## TO DO
Please restate exactly the lines from the one holding "Task: Click the green download progress bar" to the end of the material, including both ends and excluding every picture.

--- --- ---

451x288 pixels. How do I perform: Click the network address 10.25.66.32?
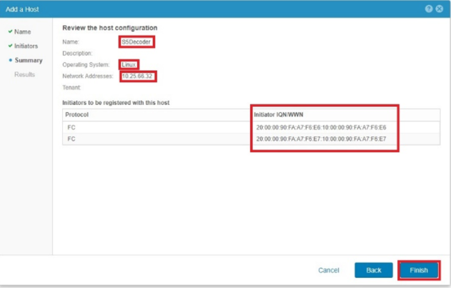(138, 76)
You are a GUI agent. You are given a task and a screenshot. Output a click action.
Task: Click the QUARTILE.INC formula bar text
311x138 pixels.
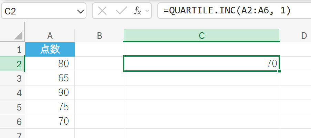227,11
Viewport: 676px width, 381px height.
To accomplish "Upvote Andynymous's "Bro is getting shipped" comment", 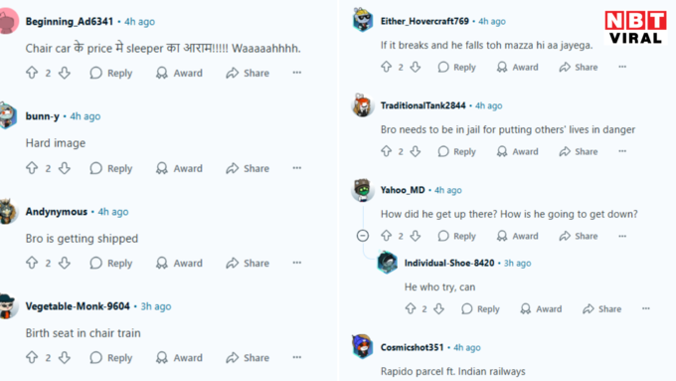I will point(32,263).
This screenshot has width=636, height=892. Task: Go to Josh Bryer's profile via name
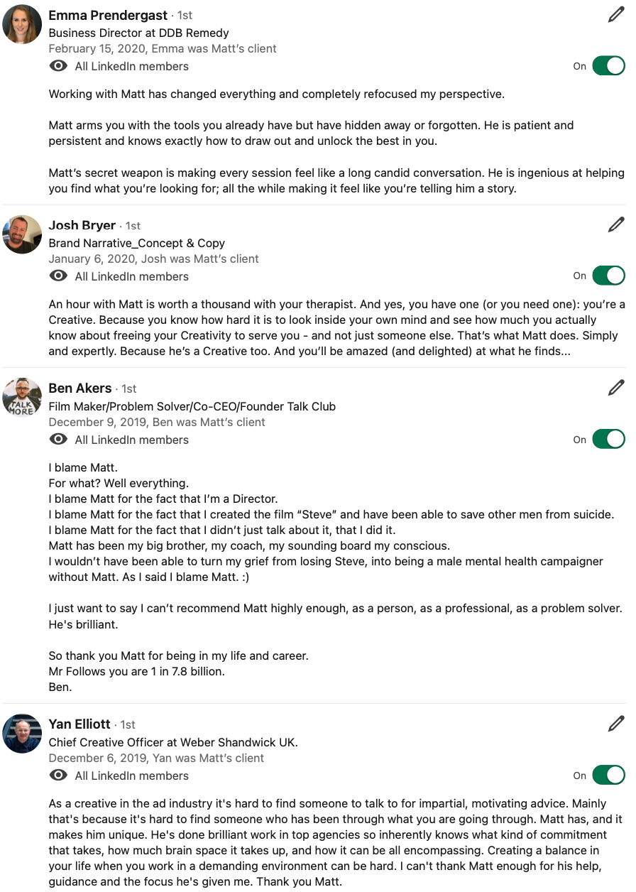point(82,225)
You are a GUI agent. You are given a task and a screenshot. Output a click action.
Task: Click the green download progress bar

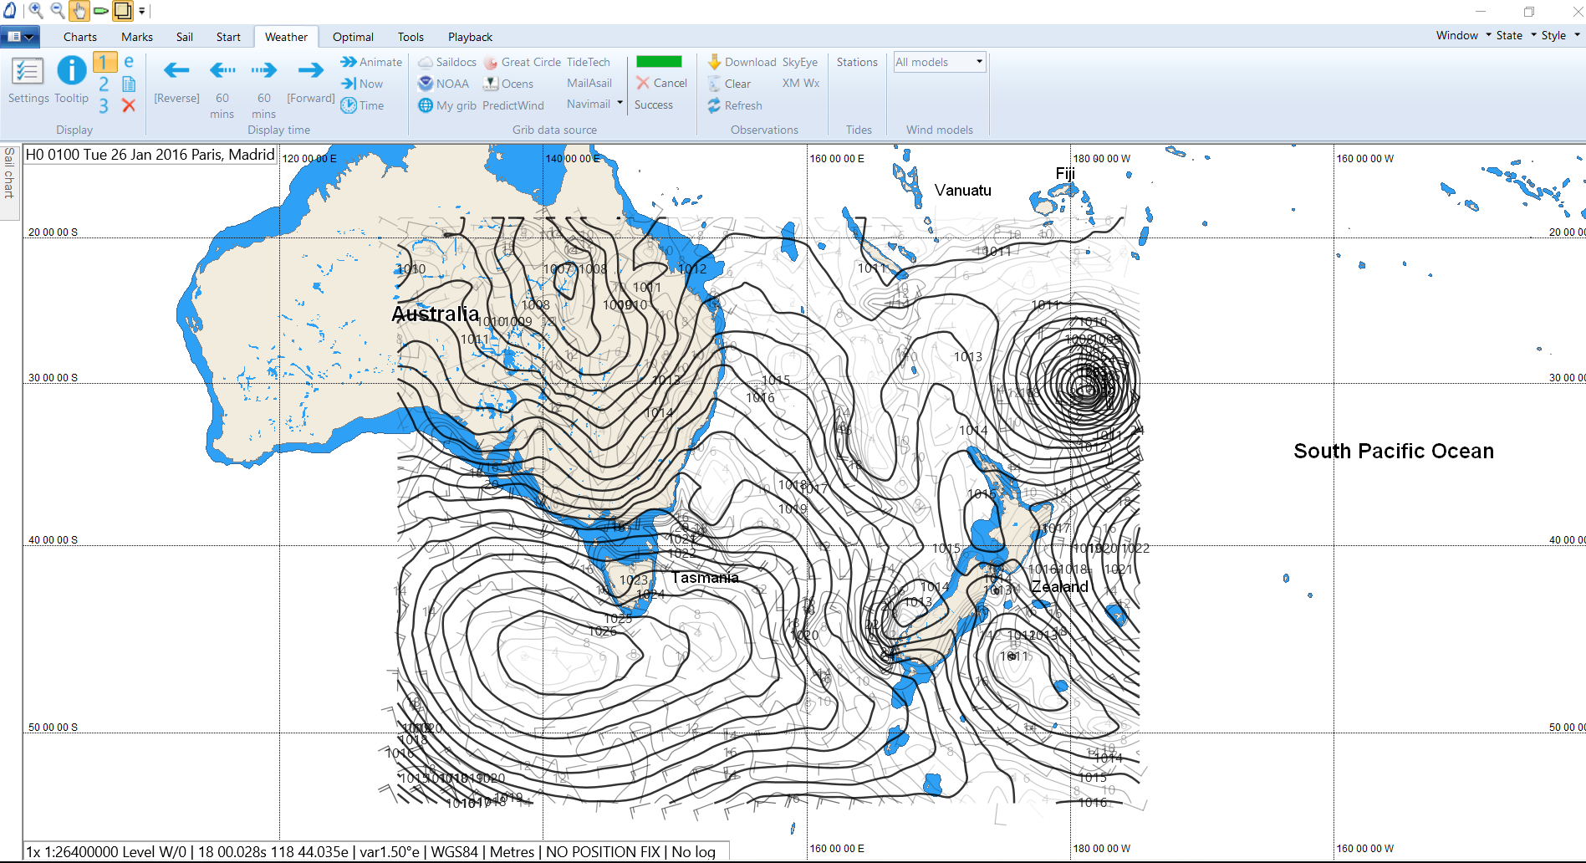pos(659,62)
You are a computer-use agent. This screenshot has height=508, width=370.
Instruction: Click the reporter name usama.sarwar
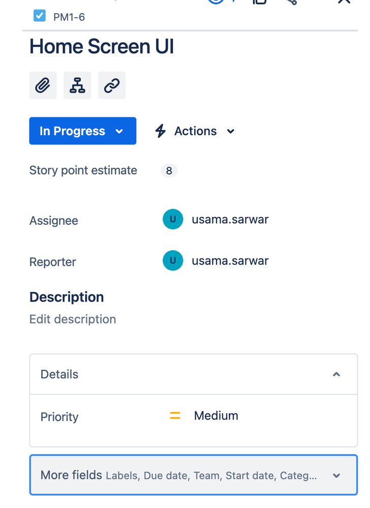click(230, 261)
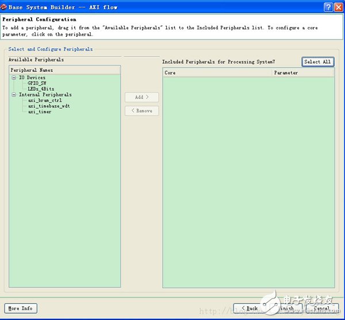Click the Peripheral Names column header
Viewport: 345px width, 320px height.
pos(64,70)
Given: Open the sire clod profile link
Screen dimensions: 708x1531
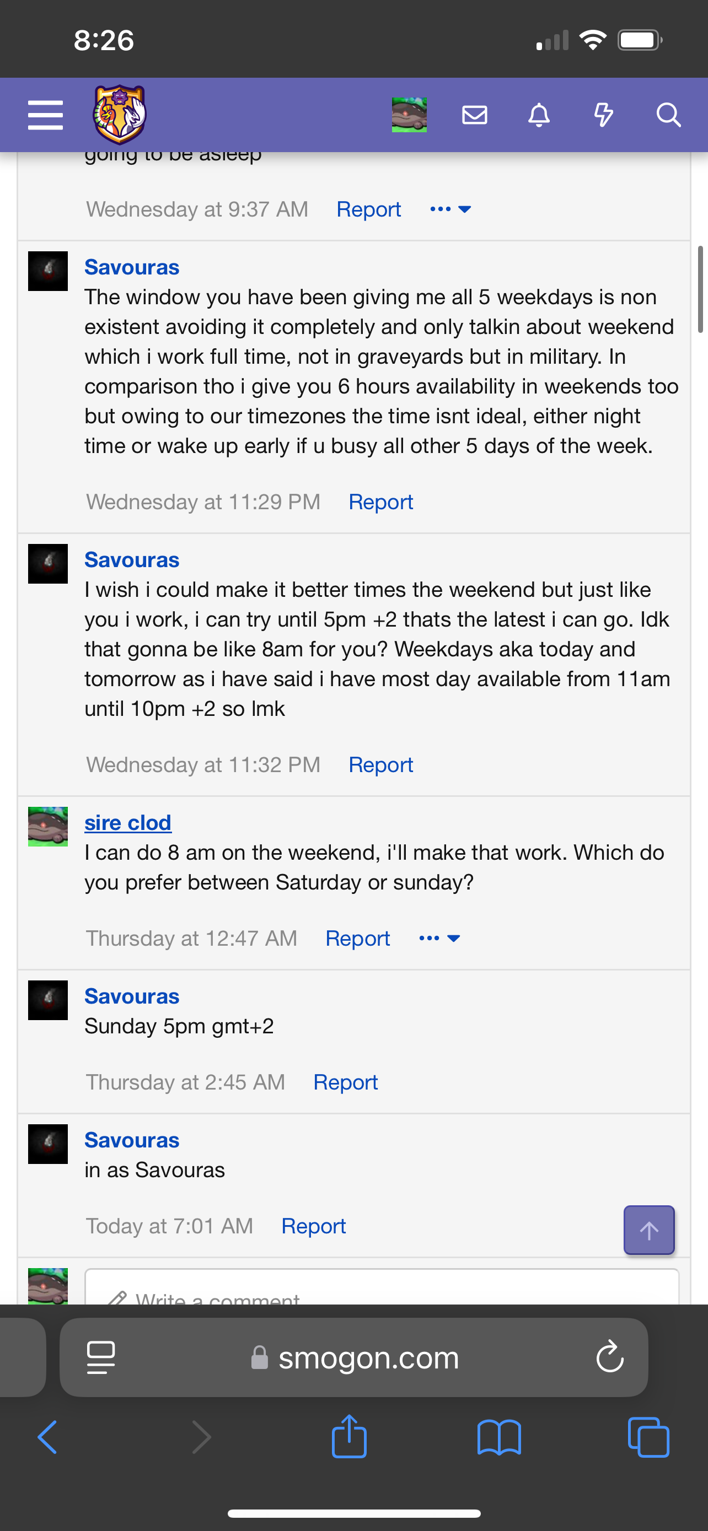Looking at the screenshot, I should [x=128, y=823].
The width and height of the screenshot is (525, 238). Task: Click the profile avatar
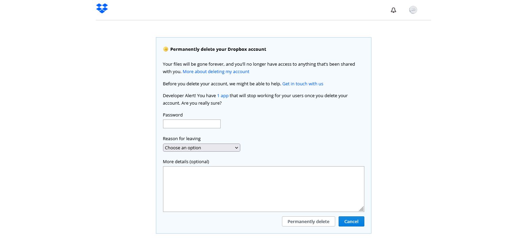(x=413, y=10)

--- --- ---

## TASK SOLUTION
Task: Click the green download progress bar

pos(659,62)
You are a computer-use agent. This screenshot has height=508, width=370.
Instruction: Click the reporter name usama.sarwar
click(230, 261)
Click the Peripheral Names column header
Viewport: 345px width, 320px height.
pos(64,70)
Given: Open the sire clod profile link
Screen dimensions: 708x1531
Looking at the screenshot, I should [x=128, y=823].
The width and height of the screenshot is (525, 238). Task: Click the profile avatar
(x=413, y=10)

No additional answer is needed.